Exercise aim:
Filter the material below, keeping every line that contains the string "Properties". Matching is case-sensitive.

Source material:
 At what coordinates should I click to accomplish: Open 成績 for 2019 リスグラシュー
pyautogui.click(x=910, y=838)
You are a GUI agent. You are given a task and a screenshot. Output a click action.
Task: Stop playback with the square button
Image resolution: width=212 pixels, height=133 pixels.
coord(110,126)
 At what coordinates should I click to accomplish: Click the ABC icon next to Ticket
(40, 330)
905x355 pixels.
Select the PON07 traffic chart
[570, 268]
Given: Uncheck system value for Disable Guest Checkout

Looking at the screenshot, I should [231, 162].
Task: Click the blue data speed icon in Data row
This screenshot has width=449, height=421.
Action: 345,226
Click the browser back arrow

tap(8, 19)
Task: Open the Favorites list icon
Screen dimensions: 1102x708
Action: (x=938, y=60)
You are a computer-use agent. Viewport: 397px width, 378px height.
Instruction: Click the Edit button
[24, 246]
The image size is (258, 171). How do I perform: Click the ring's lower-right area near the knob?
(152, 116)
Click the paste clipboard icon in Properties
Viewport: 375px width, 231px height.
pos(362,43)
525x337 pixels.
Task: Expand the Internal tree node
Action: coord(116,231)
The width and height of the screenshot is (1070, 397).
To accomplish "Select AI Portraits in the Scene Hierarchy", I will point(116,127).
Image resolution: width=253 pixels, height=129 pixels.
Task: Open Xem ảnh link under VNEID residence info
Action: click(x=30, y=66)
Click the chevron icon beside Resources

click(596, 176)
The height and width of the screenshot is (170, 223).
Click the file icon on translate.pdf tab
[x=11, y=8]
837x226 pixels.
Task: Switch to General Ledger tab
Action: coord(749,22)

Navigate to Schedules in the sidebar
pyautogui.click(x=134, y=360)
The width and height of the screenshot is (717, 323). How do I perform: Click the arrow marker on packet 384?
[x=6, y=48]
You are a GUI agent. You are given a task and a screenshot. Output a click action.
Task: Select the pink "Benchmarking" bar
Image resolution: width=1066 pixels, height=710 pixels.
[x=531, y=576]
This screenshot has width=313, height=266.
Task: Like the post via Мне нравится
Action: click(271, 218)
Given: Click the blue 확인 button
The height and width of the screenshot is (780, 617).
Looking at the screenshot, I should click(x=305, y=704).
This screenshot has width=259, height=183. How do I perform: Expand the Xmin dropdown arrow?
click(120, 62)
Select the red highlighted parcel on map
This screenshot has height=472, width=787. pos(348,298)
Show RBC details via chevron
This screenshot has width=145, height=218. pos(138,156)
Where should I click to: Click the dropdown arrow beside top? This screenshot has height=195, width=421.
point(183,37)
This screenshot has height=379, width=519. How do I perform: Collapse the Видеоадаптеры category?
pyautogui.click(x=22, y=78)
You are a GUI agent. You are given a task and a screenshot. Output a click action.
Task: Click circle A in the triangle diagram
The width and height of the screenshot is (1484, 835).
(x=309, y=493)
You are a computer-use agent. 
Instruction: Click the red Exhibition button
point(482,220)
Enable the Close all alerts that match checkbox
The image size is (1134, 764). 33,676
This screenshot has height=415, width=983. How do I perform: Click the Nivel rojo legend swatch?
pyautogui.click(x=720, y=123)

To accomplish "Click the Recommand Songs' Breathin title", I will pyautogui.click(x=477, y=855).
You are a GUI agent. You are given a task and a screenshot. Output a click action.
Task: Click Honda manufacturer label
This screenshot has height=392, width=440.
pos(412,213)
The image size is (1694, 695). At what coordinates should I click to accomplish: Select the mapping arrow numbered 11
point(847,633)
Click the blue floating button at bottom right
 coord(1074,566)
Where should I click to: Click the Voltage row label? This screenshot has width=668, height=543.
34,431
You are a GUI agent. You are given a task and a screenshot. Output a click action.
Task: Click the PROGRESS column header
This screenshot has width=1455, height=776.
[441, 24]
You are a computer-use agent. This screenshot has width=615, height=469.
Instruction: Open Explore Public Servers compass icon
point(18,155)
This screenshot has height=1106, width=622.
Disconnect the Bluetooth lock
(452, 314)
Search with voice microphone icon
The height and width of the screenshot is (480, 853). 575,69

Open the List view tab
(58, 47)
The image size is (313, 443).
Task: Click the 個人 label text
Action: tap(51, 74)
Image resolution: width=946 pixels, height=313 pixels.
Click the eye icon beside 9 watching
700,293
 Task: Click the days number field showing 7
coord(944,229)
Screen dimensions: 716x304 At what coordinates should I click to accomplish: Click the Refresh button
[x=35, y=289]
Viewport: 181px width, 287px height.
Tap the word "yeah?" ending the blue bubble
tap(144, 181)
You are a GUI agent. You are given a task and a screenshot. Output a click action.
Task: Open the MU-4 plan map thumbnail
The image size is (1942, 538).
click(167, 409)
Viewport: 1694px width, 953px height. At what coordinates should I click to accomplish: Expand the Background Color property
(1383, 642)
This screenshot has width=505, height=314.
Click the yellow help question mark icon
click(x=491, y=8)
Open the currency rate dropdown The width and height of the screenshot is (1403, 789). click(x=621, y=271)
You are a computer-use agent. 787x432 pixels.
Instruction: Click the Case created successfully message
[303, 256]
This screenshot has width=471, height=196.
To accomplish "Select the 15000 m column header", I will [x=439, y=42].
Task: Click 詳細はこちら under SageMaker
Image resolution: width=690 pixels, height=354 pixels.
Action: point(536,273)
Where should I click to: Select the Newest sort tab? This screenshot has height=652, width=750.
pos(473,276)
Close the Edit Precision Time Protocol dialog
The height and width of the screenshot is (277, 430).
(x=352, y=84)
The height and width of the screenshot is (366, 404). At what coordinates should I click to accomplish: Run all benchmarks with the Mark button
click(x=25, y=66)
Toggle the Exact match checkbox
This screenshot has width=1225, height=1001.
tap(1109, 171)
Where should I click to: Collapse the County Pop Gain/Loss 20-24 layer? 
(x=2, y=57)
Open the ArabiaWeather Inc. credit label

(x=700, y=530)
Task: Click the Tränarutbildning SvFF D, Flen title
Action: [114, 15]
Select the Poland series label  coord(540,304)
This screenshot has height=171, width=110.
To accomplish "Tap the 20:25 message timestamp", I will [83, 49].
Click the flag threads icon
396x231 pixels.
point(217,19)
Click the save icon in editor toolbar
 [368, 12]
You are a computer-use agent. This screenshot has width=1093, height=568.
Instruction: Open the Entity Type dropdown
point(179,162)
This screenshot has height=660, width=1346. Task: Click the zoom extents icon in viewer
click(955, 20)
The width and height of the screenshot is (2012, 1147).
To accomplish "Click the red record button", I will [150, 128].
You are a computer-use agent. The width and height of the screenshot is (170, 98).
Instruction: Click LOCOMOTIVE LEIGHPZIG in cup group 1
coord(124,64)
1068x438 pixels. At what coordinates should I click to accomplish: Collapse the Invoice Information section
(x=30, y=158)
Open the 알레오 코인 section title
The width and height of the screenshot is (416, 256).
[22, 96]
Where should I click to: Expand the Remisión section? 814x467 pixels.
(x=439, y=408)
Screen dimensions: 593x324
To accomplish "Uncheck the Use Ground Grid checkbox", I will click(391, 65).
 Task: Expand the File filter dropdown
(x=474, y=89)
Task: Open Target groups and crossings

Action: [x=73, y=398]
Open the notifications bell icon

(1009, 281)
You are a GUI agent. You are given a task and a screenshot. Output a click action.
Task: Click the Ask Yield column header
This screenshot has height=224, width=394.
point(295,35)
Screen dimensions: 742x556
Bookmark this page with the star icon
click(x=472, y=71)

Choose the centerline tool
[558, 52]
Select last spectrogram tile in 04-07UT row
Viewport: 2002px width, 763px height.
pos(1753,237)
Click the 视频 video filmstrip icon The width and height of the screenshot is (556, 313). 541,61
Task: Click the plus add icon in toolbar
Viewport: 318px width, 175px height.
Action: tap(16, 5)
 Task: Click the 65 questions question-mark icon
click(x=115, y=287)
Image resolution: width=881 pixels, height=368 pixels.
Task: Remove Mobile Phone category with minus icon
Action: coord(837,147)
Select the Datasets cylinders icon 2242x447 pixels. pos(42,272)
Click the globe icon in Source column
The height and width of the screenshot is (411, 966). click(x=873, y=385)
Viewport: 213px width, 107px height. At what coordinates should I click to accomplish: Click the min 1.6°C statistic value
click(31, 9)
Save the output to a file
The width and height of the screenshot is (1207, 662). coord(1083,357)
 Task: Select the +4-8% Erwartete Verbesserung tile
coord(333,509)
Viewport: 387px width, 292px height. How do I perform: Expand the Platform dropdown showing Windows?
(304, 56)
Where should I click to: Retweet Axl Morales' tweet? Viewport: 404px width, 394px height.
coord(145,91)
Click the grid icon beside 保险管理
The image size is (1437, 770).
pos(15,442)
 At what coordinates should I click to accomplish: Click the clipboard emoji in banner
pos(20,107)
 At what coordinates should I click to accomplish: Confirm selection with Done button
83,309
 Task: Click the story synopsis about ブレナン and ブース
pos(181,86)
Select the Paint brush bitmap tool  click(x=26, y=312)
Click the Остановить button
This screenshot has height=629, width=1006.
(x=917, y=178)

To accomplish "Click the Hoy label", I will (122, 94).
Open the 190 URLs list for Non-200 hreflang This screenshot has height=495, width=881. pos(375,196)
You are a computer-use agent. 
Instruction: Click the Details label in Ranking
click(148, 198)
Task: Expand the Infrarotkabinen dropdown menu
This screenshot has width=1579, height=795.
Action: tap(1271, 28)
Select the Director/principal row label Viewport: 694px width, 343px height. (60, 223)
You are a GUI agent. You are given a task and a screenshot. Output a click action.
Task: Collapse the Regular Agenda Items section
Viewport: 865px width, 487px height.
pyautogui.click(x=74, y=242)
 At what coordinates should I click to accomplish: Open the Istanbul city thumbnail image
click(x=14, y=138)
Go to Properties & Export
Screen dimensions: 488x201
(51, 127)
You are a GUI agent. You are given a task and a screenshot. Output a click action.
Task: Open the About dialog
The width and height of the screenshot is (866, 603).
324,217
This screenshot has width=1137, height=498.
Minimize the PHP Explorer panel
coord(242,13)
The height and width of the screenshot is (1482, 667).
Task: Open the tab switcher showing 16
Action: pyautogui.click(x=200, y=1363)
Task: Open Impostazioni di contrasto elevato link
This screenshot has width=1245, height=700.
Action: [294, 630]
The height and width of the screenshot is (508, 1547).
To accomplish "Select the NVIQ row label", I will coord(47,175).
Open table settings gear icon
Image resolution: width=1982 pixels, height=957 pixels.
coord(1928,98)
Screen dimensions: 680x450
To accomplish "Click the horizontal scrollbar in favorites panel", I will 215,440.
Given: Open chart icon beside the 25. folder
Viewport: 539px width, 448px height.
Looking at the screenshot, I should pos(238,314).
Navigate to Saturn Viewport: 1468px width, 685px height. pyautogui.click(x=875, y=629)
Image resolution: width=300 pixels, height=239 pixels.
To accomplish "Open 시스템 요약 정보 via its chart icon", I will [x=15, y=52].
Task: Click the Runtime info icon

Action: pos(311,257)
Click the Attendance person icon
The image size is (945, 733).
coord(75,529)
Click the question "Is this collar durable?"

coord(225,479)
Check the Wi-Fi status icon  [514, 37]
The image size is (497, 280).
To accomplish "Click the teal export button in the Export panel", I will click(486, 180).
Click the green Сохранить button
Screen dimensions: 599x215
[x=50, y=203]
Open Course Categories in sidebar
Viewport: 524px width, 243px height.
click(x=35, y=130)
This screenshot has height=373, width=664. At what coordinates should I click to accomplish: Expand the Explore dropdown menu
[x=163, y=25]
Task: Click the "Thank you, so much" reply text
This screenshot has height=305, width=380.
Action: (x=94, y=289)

Task response:
Click the paste clipboard icon in Properties
Go to Properties & Export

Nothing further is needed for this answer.